A Parallel Reaction Monitoring Mass Spectrometric Method for Analysis of Potential CSF Biomarkers for Alzheimer's Disease

• Published in: Proteomics. Clinical applications Vol. 12; no. 1
• Main Authors: Brinkmalm, Gunnar, Sjödin, Simon, Simonsen, Anja Hviid, Hasselbalch, Steen Gregers, Zetterberg, Henrik, Brinkmalm, Ann, Blennow, Kaj
• Format: Journal Article
• Language: English
• Published: Germany Wiley Subscription Services, Inc 01.01.2018
• Subjects: Aged; Alzheimer Disease - cerebrospinal fluid; Alzheimer Disease - diagnosis; Alzheimer Disease - genetics; Alzheimer Disease - pathology; Alzheimer's disease; Amino Acid Sequence; Amyloid precursor protein; biomarker; Biomarkers; Biomarkers - cerebrospinal fluid; C-Reactive Protein - cerebrospinal fluid; C-Reactive Protein - genetics; Case-Control Studies; Cell Adhesion Molecules - cerebrospinal fluid; Cell Adhesion Molecules - genetics; Cell Adhesion Molecules, Neuronal - cerebrospinal fluid; Cell Adhesion Molecules, Neuronal - genetics; Cerebrospinal fluid; Chromatography, Liquid; Chromogranin A - cerebrospinal fluid; Chromogranin A - genetics; Coefficient of variation; Core protein; Cystatin C; Female; Gene Expression; Humans; Immune system; Innate immunity; Lysozyme; Male; Mass spectrometry; Mass spectroscopy; Middle Aged; Monitoring; Nerve Growth Factors - cerebrospinal fluid; Nerve Growth Factors - genetics; Nerve Tissue Proteins - cerebrospinal fluid; Nerve Tissue Proteins - genetics; Neurocan; Neurodegenerative diseases; Neurological diseases; Neurosciences; Neurovetenskaper; parallel reaction monitoring; Pentraxins; Peptide Fragments - cerebrospinal fluid; Peptides; Pilot Projects; Proteins; Proteolysis; Proteomics - methods; Secretogranin II - cerebrospinal fluid; Secretogranin II - genetics; Tandem Mass Spectrometry - methods; mass spectrometry; biomarker; Alzheimer's disease; parallel reaction monitoring; cerebrospinal fluid
• ISSN: 1862-8346; 1862-8354; 1862-8354
• DOI: 10.1002/prca.201700131

Scope The aim of this study was to develop and evaluate a parallel reaction monitoring mass spectrometry (PRM‐MS) assay consisting of a panel of potential protein biomarkers in cerebrospinal fluid (CSF).

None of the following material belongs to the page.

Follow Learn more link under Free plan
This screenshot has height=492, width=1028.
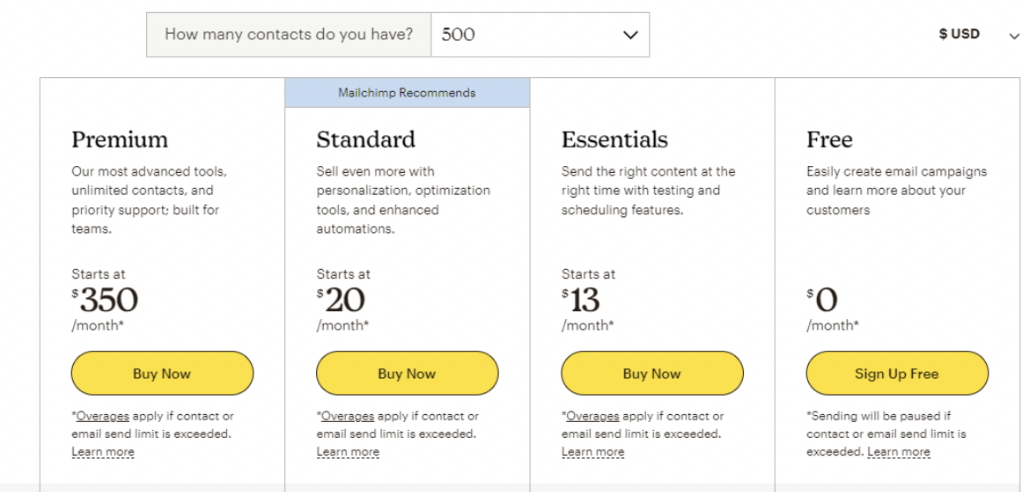coord(899,452)
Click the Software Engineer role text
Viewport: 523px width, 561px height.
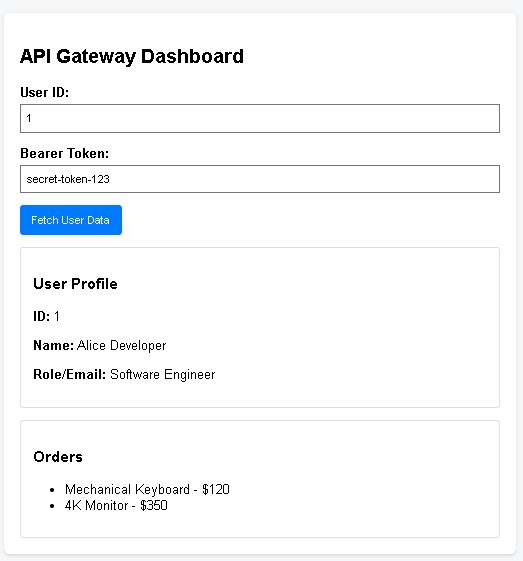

Experimental design Thirteen proteins were selected based on their association with neurodegenerative diseases and involvement in synaptic function, secretory vesicle function, or innate immune system. CSF samples were digested and two to three peptides per protein were quantified using stable isotope‐labeled peptide standards. Results Coefficients of variation were generally below 15%. Clinical evaluation was performed on a cohort of 10 patients with Alzheimer's disease (AD) and 15 healthy subjects. Investigated proteins of the granin family exhibited the largest difference between the patient groups. Secretogranin‐2 (p<0.005) and neurosecretory protein VGF (p<0.001) concentrations were lowered in AD. For chromogranin A, two of three peptides had significantly lowered AD concentrations (p<0.01). The concentrations of the synaptic proteins neurexin‐1 and neuronal pentraxin‐1, as well as neurofascin were also significantly lowered in AD (p<0.05). The other investigated proteins, β2‐microglobulin, cystatin C, amyloid precursor protein, lysozyme C, neurexin‐2, neurexin‐3, and neurocan core protein, were not significantly altered. Conclusion and clinical relevance PRM‐MS of protein panels is a valuable tool to evaluate biomarker candidates for neurodegenerative disorders.